In hindsight, I wish I had understood the moments were meant to be savored, each in its turn like a fine gourmet chocolate. It made me aware that I’ve held a different orientation to movies recently, one that is anchored in a plot-screaming headspace of “what will happen next?” rather than “what’s happening now?”
Brooklyn, on the other hand, holds you in the spell of the first blush of new love or a brilliant Irish acapella tenor giving voice to a homesickness so palpable you’ll have tears streaming down your face even if you aren’t weeping.
Despite being advertised as “a rich period drama [early ’50s] that tugs at the heartstrings,” (Wikipedia), Brooklyn is deftly punctuated with snippets of ordinary human hilarity.
Anyone who has ever shamed themselves with inappropriate–yet entirely uncontrollable–explosive giggles in somber surroundings will resonate warmly with the scene at the dining table of the rooming house as the exasperated matron tries, by sheer force of will, to stifle the giddiness of two flighty roomers.

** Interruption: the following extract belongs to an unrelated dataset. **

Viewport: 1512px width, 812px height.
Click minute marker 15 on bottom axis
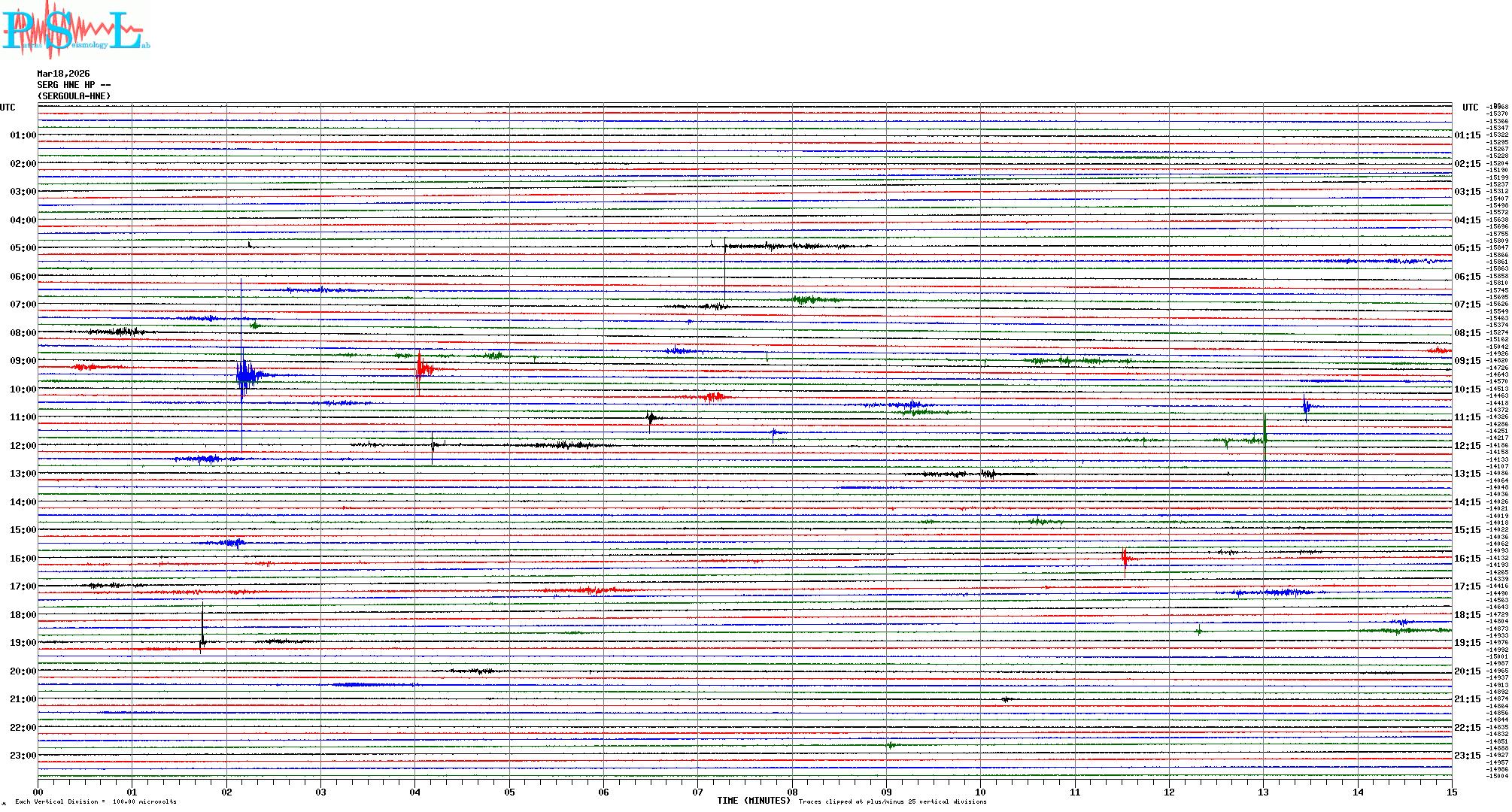1451,792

Similarly, eight-year old punk Frankie’s outrageous declaration that “We don’t like Irish people!” is sure to tickle self-aware social instigators who have ever been lead from the dining table by their ear.
Part of the fun is found in the dialogue itself. It’s replete with the quick Irish accent and wit that is a delight to both the ear and the mind, and Irish actress Saoirse Ronan as “Eilis” and her fellow actors deliver it all superbly.
In fact, the acting is so universally compelling, it felt to me that there were no “extras” in Brooklyn. It is as though every human on screen is a fine actor in their own right, each with their own fully fledged story to tell. Even if it was merely a wave goodbye from the deck of a ship, or the way an old gnarled hand held a soup spoon at the charity Christmas dinner in the basement of the church, I believed.
I won’t comment on set, costume, music, direction, etc., because once I was five minutes in, they were all invisible to me. The potent amalgam caught up with me 107 minutes later as I left the theater with a beautiful new story lodged in my heart and the fervent intention to watch it again, this time moment by moment.
Meanwhile, Brooklyn, the book, is all queued up on my Kindle for some cozy holiday reading. I have a feeling this may be one of those rare circumstances where the book will be better for having lived the movie. I’ll let you know in an update here when I’m done.